Two reports released this week shed light on the current state of type 2 diabetes in this country, and their conclusions are both promising and sobering. First, the good news: An article in The New England Journal of Medicine shows that rates of diabetes-related problems like heart attack, stroke, and lower-limb amputation are down by more than 50% over the last two decades.
Now the bad news: during the same time period, the number of people with diabetes has soared, according to a report in the Annals of Internal Medicine. In the early 1990s, 5.5% of adults had diabetes. By 2010, the number had nearly doubled, to 9.3%. That translates into about 21 million American adults living with diabetes.

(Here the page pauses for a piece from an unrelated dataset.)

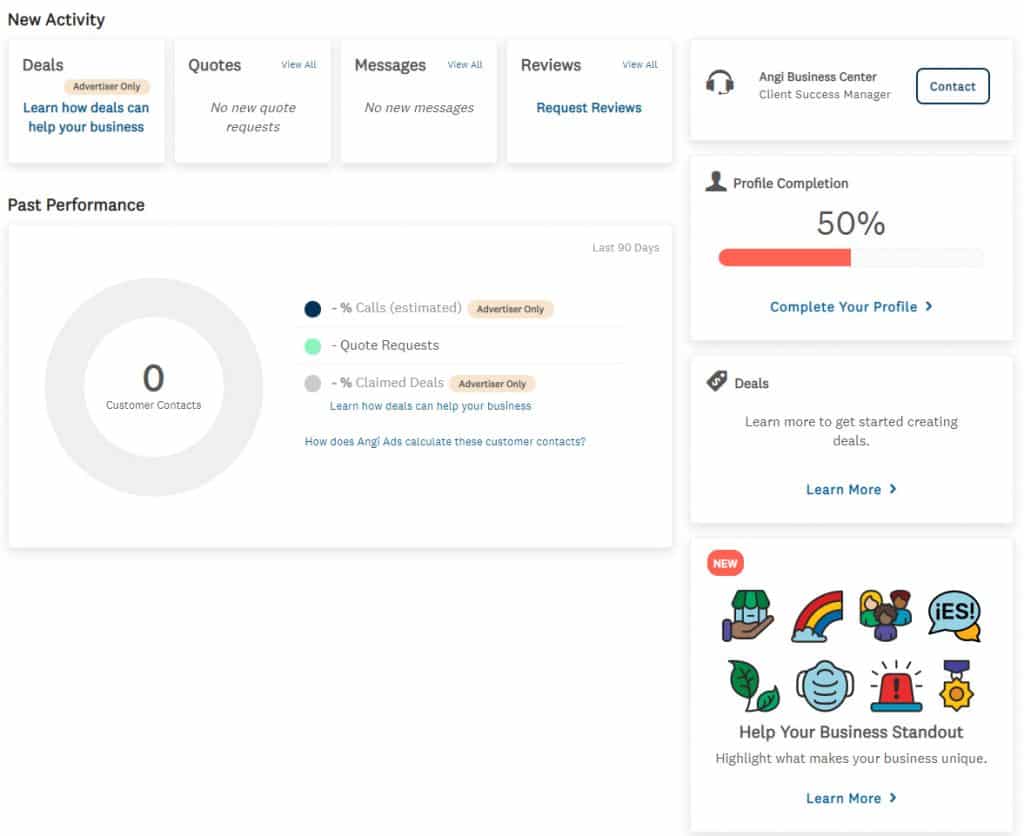
Task: Click the ¡ES! speech bubble icon
Action: click(x=954, y=615)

Although Americans are doing a better job of controlling their diabetes, they’re falling far short at preventing it. “The major reason why the prevalence of diabetes is going up is an increase in the number of people who are overweight and obese,” explains Dr. Osama Hamdy, medical director of the Obesity Clinical Program at the Harvard-affiliated Joslin Diabetes Center and author of The Diabetes Breakthrough, a newly published book from Harvard Health Publications.
Nearly 70% of Americans are overweight or obese. And unless something is done to reverse this trend, millions more could edge closer to diabetes.

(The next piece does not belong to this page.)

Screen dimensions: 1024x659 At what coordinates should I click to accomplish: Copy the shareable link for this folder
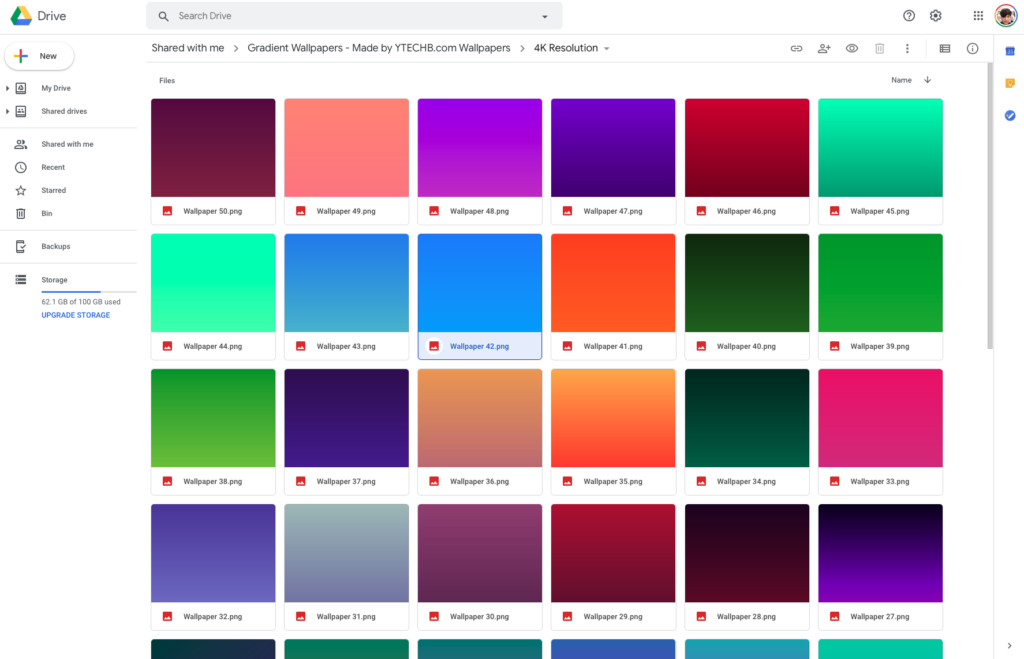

The obesity–diabetes connection
To describe how being overweight contributes to type 2 diabetes, Dr. Hamdy uses an automotive analogy. “You have more tissue in your body, so you require more glucose [sugar]. Just as if you have a bigger car, you need more gas,” he says. Insulin—the hormone that moves glucose from the blood into the tissues for use and storage—is like the key to that car.
The more sugar that enters the blood, the more insulin is needed to drive it to its intended destination. The pancreas can pump out extra insulin to meet the need, but over time, the body becomes increasingly less sensitive to it and the pancreas eventually reaches its insulin-producing limit. “Then you get diagnosed with type 2 diabetes,” Dr. Hamdy says.

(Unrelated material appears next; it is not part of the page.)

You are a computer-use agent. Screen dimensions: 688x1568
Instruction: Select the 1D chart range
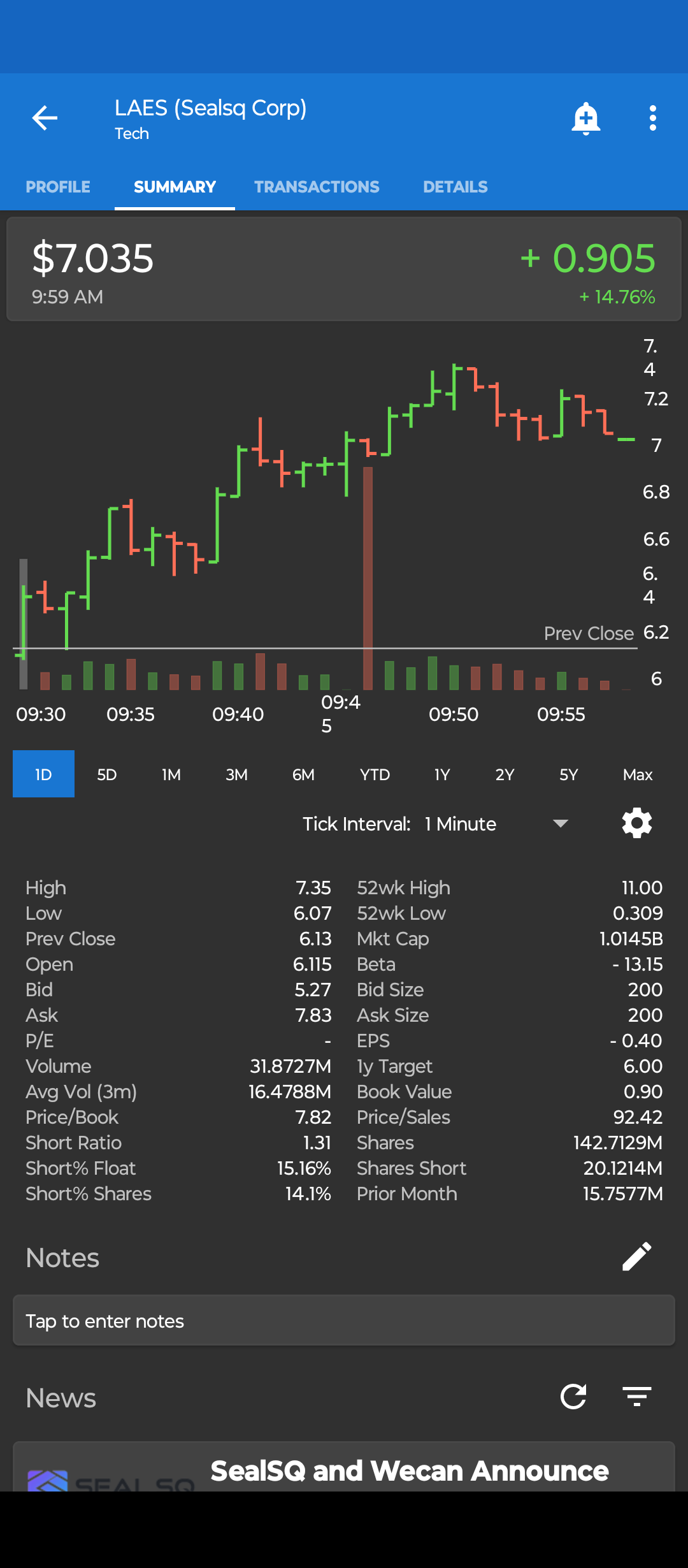(x=43, y=774)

The upside is that the process can be reversed. When you lose weight, you have less tissue, which means you need less sugar—and therefore less insulin. “You become more efficient, like a hybrid car,” says Dr. Hamdy.
In his own research, he’s found that losing just 7% of your body weight can improve insulin sensitivity by about 57%—more than diabetes drugs can usually do. “What we have seen is that once people start to lose weight in the very early stages of diabetes, they can actually reverse the entire course of the disease,” Dr. Hamdy says.
Minor changes, big results
The ability to reverse diabetes might seem dramatic, but the lifestyle changes needed to achieve it aren’t. The cornerstones of diabetes prevention—diet and exercise—can be easily incorporated into even the most hectic schedule.
Take exercise, for example. “Most people don’t know that if you do short bouts of exercise it is even more efficient than if you do longer bouts,” says Dr. Hamdy. People who can’t carve out time to get to the gym could actually see greater results just by incorporating three 10-minute exercise sessions into their everyday routine.
Here’s a sample schedule:
- In the morning when you wake up, stretch for 10 minutes.
- After you eat lunch, take a brisk 10-minute walk.
- After dinner, strength train with light hand weights or an exercise band for 10 minutes.
Those three 10-minute sessions provide stretching, aerobics, and strength training—all essential components of a well-rounded workout. And if you do them every day, they add up to 210 minutes of activity a week.
An unhealthy diet can also be transformed with a couple of basic fixes. One is to divide your plate into three sections:
- Fill one with lean protein—fish, legumes, beans, tofu, or skinless chicken
- Fill another with green vegetables—spinach, broccoli, kale, or Brussels sprouts
- Fill the third with whole grains—whole-wheat bread, brown rice, quinoa, etc.
The other part of the diet fix is learning how to listen to hunger and satisfaction cues to control portion sizes. Dr. Hamdy recommends assessing your hunger based on a five-point scale:
The goal should be to sit down to a meal when you’re hungry, and stop eating when you’re satisfied.
Preventing diabetes can be done, but it takes a real commitment to change. And until more people are willing to change their eating and exercise habits—and pass those habits on to their children—the obesity and diabetes rates will continue to rise.